### STATED EXERCISE
From the trigonometry post below, extract the passage that begins with "The reason that sine" and runs through "present and created.", copying it word for word.

### PAGE EXTRACT
⁂
BQ#4: Unit T Concept 3: Tangent and Cotangent Graphs

Why is the "normal" tangent graph uphill, but a "normal" cotangent graph downhill? Use unit circle ratios to explain.
        
        The reason that a tangent graph is uphill and yet a cotangent graph is downhill is due to the fact that they are different ratios and different of which then creates different asymptotes. We know that tan=sin/cos and cot=cos/sin, or in other words, tan is equaled to y/x and cot is equaled to x/y. See how the denominators are different, tangent has a denominator of cosine while cotangent has a denominator of sine and therefore for tangent we would get our asymptotes wherever cosine is equaled to zero which would be at the 90 degree (pi/2) and at the 270 degree (3pi/2). Furthermore, for cotangent we would get asymptotes wherever sine is equaled to zero which would be at the 0 degree (0) and at the 180 degree (pi). We do know that the pattern for both is positive, negative, positive, negative, yet the asymptotes are located in distinct places and so creates a different looking graph.   

References:

-http://www.mathamazement.com/images/Pre-Calculus/04_Trigonometric-Functions/04_06_Graphs-of-Other-Trig-Functions/cotangent-graph.JPG

-http://www.regentsprep.org/Regents/math/algtrig/ATT7/otherg91.gif

BQ#5: Unit T Concepts 1-3

Why do sine and cosine NOT have asymptotes, but the other four trig graphs do? Use unit circle ratios to explain. 
     The reason that sine and cosine cannot have asymptotes is due to the fact that they will never be undefined. Now, let's recall that in order for there to any asymptotes then we have to have an answer as undefined. Okay, with that in mind we can now prove that sine and cosine do NOT have any asymptotes. We know that the ratio for sine is y over r and as for cosine, we know that it is x over r. "R" is always equaled to one right? And since we will never have a zero be on the denominator, then that means that no asymptotes will be present and created.
⁂
### RECORDED DATA
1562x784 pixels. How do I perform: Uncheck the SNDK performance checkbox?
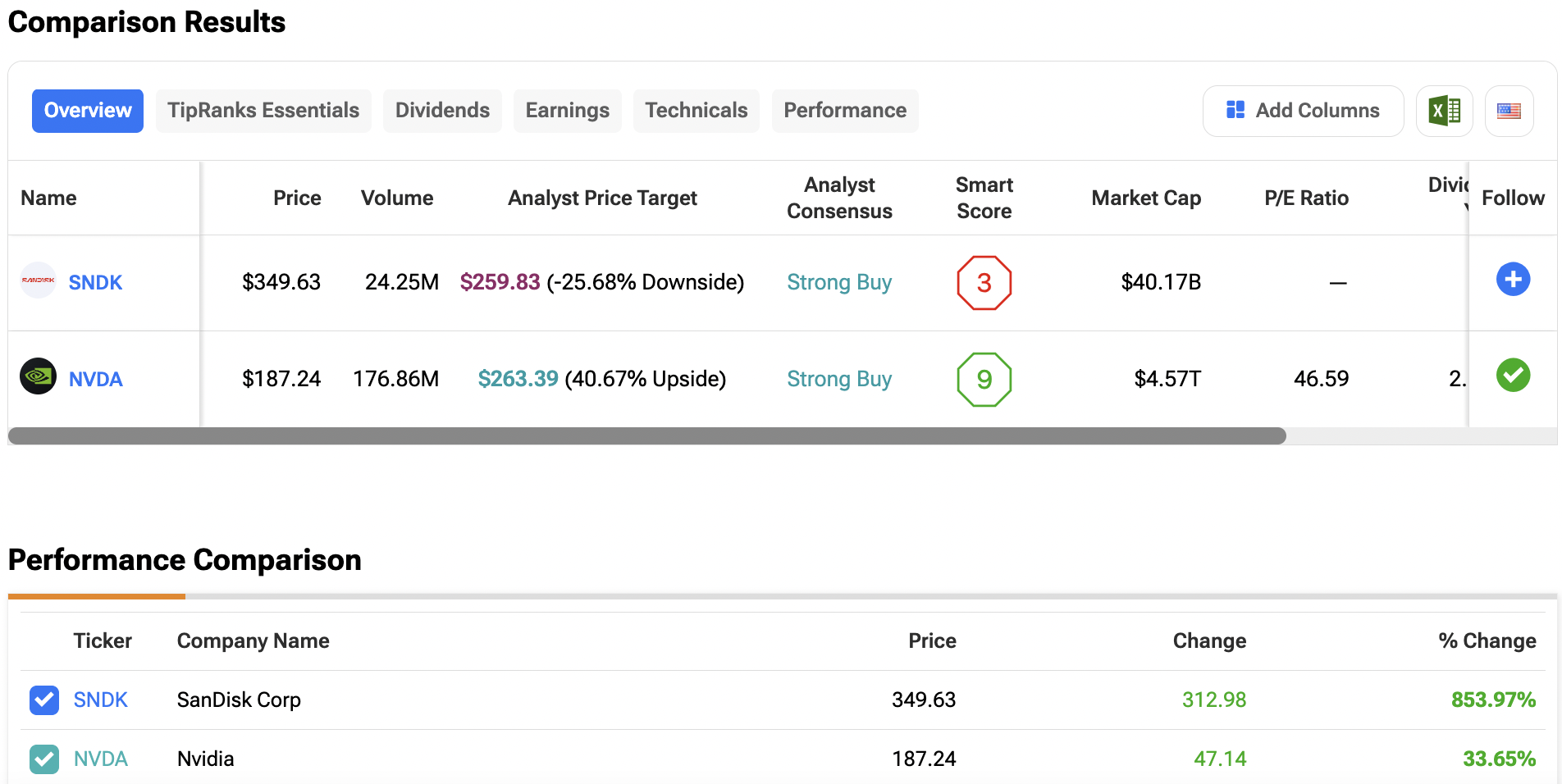point(44,700)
⁂
### TASK OUTPUT
The reason that sine and cosine cannot have asymptotes is due to the fact that they will never be undefined. Now, let's recall that in order for there to any asymptotes then we have to have an answer as undefined. Okay, with that in mind we can now prove that sine and cosine do NOT have any asymptotes. We know that the ratio for sine is y over r and as for cosine, we know that it is x over r. "R" is always equaled to one right? And since we will never have a zero be on the denominator, then that means that no asymptotes will be present and created.